**Aim**.
Copy the items word for word, from the line containing "Where should I" through the end of the items, both ends included, and leave out the pictures.

**Provided material**.
+-------+

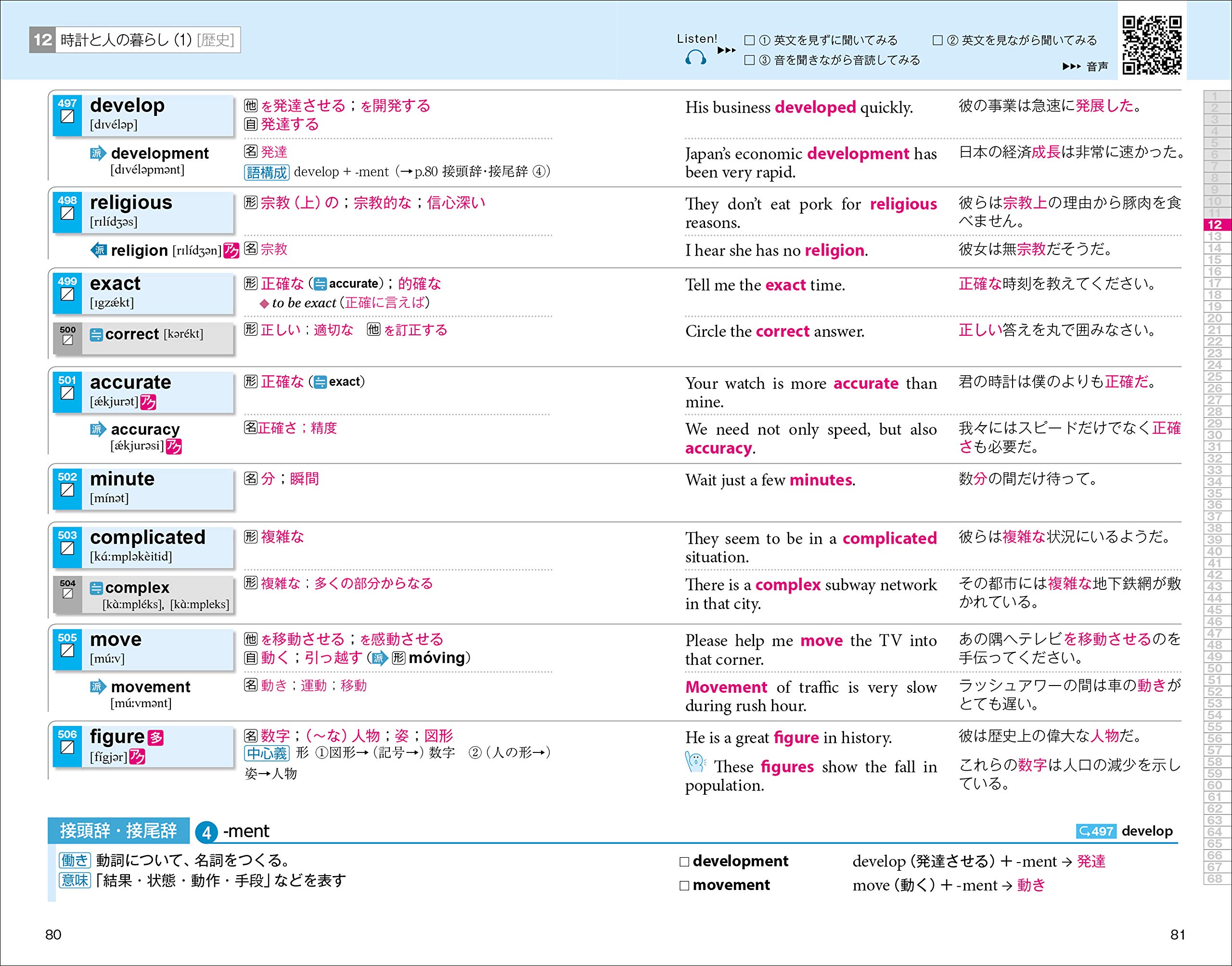
Task: Click the derivative arrow icon beside movement
Action: pos(98,686)
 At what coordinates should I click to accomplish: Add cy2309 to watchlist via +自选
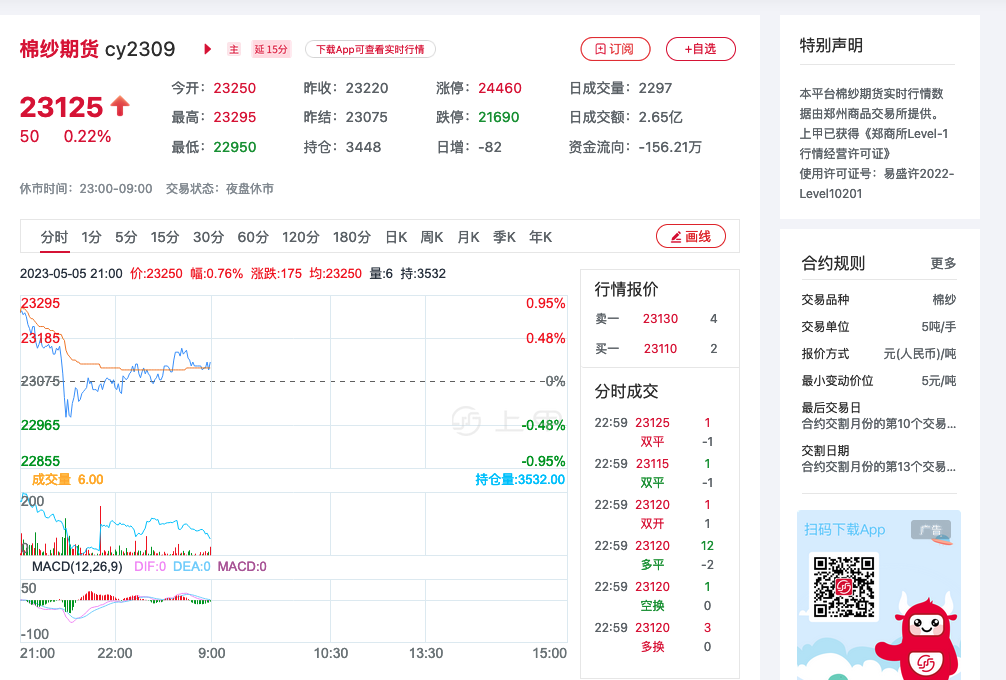700,49
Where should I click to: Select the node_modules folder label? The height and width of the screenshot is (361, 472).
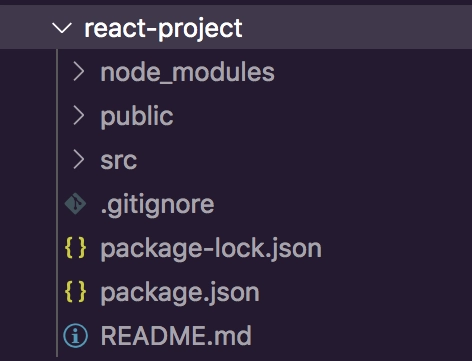point(188,73)
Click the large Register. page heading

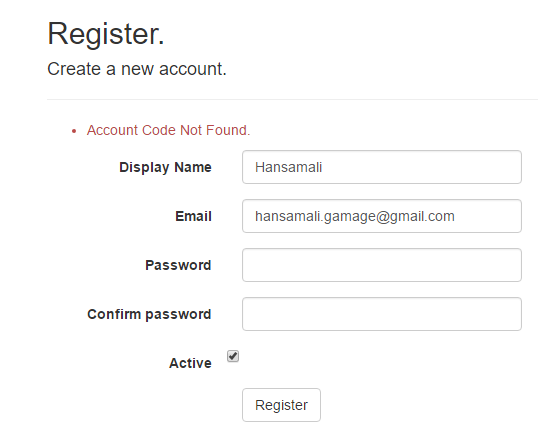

+-------+

**Right answer**.
Where should I click to: Select the node_modules folder label? The height and width of the screenshot is (361, 472).
point(188,73)
Click the large Register. page heading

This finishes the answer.